Anatomy of the mushroom body. A,B: Surface reconstruction of the mushroom body from the dorsal (A) and lateral (B) view. C–F: Synapsin immunofluorescence in horizontal confocal sections through the midbrain at increasing depths from dorsal towards ventral. The very dorsal (tangential) plane C shows the tips of the medial lobe (MB-lb) and of the y-lobe (y-lb). D: The main components of the lobes: the α-lb, y-lb, and the compartmentalized medial lobe (MB-lb). E: The Y-tract runs from the calyx (MB-ca) anteriorly to the lobes (MB-lb). F: Further ventral and level with the upper and lower units of the central body (CBU, CBL), the peduncles (Pe) provide the main connection between MB-ca and MB-lb. G–K: Details of mushroom body architecture as revealed by synapsin immunofluorescence in confocal sections. G: Frontal section showing the separate profiles of the Y-tract and pedunculus (MB-pe) in the central mid-brain; dorsal is up. H,I: Frontal sections through the calyx (Mb-ca). H: Each MB-ca consists of two fused calycal neuropils, which lack any obvious internal zonation. I: Emergence of the Y-tract at the anterodorsal boundary of MB-ca. J,K: Morphology of the partially merged dorsal lobe of the MB. Scale bars = 100 μm in A–F; 50 μm in G–K.

Figure 6

Anatomy of the central complex. A,B: Surface reconstruction of the central body from an anterior (A) and oblique anteroventral (B) view, showing the upper and lower subunit of the central body (CBU, CBL) and the three compartments of the noduli (No).
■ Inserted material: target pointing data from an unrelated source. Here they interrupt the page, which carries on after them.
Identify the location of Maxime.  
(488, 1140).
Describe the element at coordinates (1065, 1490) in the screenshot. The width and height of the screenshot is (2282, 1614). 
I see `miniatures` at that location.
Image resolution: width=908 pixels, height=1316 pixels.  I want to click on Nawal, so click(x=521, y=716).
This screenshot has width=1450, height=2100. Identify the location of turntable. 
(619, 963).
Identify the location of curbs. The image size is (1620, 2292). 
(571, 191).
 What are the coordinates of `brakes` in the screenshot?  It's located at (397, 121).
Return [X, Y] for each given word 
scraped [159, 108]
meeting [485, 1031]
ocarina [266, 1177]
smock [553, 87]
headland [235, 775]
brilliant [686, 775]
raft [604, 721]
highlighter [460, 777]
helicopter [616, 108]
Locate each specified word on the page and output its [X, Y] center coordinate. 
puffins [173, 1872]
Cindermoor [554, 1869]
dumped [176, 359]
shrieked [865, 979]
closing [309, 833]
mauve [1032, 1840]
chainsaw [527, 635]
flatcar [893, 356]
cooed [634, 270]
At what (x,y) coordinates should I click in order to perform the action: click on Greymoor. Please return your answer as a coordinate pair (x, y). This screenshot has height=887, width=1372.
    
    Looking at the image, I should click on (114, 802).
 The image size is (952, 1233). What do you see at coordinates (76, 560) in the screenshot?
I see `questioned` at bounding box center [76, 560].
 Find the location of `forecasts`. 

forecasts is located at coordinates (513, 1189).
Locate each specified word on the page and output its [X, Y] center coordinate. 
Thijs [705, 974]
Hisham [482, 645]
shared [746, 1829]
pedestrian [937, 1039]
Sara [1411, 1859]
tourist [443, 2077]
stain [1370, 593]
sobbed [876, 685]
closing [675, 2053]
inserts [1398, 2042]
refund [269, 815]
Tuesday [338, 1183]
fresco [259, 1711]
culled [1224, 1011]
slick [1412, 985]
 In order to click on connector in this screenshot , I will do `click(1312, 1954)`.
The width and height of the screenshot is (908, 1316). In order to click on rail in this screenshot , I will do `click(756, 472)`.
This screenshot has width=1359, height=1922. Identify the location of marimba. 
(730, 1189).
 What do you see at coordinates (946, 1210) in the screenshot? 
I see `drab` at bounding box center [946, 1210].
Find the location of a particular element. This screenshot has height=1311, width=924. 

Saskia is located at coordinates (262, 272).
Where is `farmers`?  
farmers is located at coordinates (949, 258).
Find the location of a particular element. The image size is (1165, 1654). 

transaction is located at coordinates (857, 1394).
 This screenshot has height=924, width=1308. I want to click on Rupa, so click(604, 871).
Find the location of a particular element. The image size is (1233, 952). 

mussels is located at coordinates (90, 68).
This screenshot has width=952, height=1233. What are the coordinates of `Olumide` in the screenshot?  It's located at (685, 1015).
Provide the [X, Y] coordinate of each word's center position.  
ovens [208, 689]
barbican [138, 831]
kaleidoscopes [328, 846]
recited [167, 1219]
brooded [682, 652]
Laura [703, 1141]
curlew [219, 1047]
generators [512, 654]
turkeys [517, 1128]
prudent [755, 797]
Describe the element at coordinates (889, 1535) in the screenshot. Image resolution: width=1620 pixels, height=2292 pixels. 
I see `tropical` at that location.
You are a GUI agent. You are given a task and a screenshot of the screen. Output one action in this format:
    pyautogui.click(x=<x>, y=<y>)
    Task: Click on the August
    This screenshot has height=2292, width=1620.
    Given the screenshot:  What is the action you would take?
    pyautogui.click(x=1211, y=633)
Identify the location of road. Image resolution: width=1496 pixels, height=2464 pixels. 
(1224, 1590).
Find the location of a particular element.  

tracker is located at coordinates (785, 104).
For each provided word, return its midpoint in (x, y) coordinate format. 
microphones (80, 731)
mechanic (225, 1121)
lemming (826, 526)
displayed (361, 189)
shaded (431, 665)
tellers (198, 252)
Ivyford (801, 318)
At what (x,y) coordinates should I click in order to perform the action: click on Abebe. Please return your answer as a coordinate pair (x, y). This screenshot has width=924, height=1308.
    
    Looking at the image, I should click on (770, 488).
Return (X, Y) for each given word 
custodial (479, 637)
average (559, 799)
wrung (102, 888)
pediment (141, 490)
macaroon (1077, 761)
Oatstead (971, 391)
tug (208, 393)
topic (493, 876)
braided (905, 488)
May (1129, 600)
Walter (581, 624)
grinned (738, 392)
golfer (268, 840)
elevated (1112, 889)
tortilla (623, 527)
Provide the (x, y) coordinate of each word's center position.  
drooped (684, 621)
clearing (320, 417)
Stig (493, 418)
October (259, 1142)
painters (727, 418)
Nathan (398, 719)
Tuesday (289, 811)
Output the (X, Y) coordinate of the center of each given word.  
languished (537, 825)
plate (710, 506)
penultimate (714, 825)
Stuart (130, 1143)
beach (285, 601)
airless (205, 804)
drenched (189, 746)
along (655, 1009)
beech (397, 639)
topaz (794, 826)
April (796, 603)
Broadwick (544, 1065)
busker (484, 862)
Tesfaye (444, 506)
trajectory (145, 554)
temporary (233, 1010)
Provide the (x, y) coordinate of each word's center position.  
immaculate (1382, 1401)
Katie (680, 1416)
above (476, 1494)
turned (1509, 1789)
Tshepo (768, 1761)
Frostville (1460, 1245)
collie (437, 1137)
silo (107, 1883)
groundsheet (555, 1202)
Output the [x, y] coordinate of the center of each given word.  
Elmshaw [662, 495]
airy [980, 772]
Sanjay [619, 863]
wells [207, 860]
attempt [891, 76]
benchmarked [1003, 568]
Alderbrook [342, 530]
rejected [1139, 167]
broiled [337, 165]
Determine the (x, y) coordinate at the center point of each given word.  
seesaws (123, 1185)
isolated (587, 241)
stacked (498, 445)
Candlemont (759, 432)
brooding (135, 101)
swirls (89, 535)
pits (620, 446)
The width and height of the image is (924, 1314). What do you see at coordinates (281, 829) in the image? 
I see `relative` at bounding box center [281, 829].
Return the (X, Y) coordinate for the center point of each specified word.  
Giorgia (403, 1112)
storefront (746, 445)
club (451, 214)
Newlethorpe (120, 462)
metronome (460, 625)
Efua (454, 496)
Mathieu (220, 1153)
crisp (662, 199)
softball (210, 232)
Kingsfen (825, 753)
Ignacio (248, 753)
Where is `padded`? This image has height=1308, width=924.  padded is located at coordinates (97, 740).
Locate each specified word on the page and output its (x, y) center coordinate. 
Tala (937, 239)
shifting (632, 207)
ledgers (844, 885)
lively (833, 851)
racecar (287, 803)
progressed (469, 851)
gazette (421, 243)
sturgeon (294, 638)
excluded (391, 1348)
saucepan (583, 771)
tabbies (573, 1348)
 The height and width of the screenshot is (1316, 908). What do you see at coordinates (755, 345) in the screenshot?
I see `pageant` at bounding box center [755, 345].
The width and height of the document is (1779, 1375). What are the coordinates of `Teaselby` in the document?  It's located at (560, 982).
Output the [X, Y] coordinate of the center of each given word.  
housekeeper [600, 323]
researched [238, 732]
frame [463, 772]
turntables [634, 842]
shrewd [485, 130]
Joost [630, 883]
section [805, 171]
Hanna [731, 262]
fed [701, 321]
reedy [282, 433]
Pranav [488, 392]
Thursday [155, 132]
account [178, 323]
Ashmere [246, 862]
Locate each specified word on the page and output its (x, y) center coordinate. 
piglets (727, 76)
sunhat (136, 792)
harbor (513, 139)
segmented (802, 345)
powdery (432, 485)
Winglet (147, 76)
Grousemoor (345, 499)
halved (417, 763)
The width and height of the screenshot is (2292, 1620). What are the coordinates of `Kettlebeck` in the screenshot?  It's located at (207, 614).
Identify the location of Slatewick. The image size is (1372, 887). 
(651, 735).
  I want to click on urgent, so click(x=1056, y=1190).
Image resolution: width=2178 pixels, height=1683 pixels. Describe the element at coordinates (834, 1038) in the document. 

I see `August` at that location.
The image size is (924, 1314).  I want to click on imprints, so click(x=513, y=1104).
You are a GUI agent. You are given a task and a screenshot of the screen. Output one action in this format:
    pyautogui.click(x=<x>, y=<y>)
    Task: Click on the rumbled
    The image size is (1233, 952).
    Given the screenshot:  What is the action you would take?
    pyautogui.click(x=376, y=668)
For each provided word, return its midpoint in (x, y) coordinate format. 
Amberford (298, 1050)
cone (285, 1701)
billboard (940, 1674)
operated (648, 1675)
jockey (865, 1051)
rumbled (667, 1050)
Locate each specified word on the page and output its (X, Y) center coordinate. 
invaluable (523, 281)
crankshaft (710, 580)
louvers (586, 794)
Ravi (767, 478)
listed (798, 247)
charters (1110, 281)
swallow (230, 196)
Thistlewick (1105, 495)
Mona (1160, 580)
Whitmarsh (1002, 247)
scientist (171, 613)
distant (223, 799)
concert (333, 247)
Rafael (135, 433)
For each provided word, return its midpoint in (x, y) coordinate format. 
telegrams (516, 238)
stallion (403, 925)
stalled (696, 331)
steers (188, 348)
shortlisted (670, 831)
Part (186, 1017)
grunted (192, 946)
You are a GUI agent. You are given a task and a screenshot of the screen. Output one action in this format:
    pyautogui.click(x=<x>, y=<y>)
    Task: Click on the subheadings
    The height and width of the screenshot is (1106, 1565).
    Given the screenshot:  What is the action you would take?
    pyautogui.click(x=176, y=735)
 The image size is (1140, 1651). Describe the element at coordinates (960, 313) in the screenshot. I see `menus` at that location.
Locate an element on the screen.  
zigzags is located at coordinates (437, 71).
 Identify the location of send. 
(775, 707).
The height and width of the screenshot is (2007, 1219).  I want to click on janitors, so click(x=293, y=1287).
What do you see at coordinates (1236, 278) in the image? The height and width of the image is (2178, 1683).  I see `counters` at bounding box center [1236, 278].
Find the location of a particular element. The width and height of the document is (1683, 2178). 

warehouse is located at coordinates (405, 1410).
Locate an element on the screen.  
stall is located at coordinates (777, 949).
C,D: Synapsin immunofluorescence in horizontal confocal sections showing the structure of the upper and lower CB (C) and the foliated dorsal surface of the lower CB (D). E: Surface reconstruction of the protocerebral bridge (PB) and posterior optic tubercles (POTu) from an oblique posterior view. F,G: Synapsin-immunofluorescence in frontal confocal sections showing the PB (F), and the POTu ventral to the MB-ca (G). H: The noduli (No) in a horizontal confocal section ventral to the CB showing three discrete compartments homologous to compartments II–IV in D. plexippus (Heinze and Reppert, 2012); the intensely stained compartment I, which partially encircles subcompartment II in D. plexippus was not clearly visible. Scale bars = 50 μm in A; 100 μm in C–F; 50 μm in G–H.

Figure 7

Principal component (PC) biplots of the relative size of major brain structures in four Lepidoptera. A: PC analysis of all neuropil. B: PC analysis excluding the optic lobe neuropil. In both cases the PC analysis was performed using residuals from a phylogenetically controlled regression between each neuropil and the rest of the total neuropil/total midbrain. Analysis using volumes expressed as percentages results in similar conclusions (Table4). The biplots show each species as a data point labeled with the first letter of the genus name (D = Danaus, G = Godyris, H = Heliothis, M = Manduca); vectors lengths are proportional to the variance of that variable/neuropil.